→ **Exercise prompt**: Among the lines below, a stretch begins at the one with "Click the open" and ends at the one with "Given: Click the green score badge showing 4". Repeat that stretch exactly, ends included.

→ **Supplied material**:
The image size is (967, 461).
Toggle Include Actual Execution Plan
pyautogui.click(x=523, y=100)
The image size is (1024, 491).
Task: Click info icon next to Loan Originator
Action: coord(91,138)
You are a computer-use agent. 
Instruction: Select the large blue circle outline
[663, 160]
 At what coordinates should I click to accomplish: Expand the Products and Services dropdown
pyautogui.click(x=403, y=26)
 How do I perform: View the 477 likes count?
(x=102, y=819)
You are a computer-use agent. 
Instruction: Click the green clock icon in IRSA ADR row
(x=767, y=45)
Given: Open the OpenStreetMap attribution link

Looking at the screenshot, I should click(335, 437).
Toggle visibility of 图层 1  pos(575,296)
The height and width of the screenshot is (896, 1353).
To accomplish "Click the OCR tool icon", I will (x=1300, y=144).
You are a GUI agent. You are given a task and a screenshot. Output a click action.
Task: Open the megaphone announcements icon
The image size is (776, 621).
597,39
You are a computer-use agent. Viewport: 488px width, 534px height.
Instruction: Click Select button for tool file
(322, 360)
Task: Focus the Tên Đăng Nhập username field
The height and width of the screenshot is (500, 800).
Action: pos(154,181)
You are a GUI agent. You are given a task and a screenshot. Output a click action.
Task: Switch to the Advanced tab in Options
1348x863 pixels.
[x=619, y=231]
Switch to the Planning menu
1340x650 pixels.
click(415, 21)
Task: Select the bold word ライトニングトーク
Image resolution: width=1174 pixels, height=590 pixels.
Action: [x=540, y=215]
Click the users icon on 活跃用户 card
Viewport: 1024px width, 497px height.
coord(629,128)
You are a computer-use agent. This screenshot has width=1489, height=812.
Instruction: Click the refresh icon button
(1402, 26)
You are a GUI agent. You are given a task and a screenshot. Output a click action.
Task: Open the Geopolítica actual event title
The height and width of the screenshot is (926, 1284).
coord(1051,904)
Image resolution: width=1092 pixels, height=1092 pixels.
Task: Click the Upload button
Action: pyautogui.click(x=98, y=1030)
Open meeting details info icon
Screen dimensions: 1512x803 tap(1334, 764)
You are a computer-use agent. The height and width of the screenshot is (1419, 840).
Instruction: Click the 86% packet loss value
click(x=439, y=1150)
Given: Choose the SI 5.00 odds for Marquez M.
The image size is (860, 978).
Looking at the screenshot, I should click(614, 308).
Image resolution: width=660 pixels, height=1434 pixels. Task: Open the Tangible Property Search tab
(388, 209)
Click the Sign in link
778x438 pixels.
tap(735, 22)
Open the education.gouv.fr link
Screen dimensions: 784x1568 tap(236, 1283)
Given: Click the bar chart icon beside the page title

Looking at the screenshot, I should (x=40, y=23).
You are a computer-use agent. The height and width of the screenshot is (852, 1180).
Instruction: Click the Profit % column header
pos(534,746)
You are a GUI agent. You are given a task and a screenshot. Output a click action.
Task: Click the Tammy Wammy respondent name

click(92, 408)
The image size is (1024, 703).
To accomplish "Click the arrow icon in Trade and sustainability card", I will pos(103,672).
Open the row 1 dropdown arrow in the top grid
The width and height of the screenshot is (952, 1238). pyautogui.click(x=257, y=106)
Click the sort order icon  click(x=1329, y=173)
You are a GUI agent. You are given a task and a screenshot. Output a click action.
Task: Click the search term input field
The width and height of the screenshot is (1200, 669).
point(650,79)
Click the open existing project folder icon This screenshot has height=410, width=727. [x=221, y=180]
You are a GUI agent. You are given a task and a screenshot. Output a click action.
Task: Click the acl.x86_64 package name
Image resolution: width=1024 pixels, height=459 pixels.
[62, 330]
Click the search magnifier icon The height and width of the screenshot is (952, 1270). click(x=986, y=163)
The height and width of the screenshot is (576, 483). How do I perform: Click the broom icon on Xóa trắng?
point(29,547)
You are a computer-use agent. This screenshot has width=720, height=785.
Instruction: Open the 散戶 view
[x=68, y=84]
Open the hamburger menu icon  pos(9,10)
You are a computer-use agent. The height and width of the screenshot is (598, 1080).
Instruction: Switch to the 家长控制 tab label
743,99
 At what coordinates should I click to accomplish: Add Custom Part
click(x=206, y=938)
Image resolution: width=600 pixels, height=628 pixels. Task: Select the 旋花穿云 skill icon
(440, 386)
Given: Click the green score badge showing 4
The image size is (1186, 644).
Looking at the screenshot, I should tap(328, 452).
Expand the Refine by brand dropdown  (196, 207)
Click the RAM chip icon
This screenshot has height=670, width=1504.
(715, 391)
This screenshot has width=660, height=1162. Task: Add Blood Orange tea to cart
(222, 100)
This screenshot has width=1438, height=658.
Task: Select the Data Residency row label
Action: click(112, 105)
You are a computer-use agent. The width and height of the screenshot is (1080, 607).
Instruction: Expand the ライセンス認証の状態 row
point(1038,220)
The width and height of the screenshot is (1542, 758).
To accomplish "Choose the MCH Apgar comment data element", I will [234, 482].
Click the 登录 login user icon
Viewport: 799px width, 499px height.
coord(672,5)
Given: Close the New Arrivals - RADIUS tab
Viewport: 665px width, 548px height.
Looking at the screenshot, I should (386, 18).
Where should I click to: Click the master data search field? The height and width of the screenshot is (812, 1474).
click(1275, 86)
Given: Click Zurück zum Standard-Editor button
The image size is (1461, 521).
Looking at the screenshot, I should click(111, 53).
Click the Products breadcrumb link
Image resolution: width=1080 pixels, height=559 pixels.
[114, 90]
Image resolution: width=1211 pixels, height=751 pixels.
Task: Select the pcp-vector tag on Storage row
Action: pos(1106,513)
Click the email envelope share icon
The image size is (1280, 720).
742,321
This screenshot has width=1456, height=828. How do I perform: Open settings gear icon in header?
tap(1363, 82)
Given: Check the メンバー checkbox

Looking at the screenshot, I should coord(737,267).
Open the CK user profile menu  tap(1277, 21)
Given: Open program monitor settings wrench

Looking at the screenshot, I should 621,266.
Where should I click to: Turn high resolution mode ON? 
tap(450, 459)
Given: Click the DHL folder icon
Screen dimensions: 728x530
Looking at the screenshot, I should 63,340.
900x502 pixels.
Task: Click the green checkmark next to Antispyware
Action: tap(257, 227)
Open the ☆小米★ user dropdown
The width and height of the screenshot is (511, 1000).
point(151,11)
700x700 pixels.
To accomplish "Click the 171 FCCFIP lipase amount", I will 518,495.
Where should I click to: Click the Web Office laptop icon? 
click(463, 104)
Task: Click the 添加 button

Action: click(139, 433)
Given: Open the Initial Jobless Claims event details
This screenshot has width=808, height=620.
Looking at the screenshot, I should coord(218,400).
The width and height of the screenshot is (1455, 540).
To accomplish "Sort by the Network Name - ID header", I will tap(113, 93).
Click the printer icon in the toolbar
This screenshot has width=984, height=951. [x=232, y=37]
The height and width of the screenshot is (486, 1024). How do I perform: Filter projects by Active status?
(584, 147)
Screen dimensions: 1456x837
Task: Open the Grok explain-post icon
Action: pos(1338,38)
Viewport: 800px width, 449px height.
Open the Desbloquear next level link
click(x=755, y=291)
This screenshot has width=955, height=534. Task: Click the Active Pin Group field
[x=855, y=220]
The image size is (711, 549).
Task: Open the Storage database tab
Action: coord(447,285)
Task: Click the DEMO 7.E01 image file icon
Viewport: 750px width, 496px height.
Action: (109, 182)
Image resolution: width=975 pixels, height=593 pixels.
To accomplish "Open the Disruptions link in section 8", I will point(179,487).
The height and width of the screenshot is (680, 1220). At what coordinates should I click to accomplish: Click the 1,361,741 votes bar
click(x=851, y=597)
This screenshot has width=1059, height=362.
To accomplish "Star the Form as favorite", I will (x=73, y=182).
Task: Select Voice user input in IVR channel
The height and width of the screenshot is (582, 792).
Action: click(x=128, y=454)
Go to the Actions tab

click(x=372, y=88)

→ **Result for this task**:
Click the open existing project folder icon This screenshot has height=410, width=727. [x=221, y=180]
You are a GUI agent. You are given a task and a screenshot. Output a click action.
Task: Click the acl.x86_64 package name
Image resolution: width=1024 pixels, height=459 pixels.
[62, 330]
Click the search magnifier icon The height and width of the screenshot is (952, 1270). click(x=986, y=163)
The height and width of the screenshot is (576, 483). How do I perform: Click the broom icon on Xóa trắng?
point(29,547)
You are a computer-use agent. This screenshot has width=720, height=785.
Instruction: Open the 散戶 view
[x=68, y=84]
Open the hamburger menu icon  pos(9,10)
You are a computer-use agent. The height and width of the screenshot is (598, 1080).
Instruction: Switch to the 家长控制 tab label
743,99
 At what coordinates should I click to accomplish: Add Custom Part
click(x=206, y=938)
Image resolution: width=600 pixels, height=628 pixels. Task: Select the 旋花穿云 skill icon
(440, 386)
Given: Click the green score badge showing 4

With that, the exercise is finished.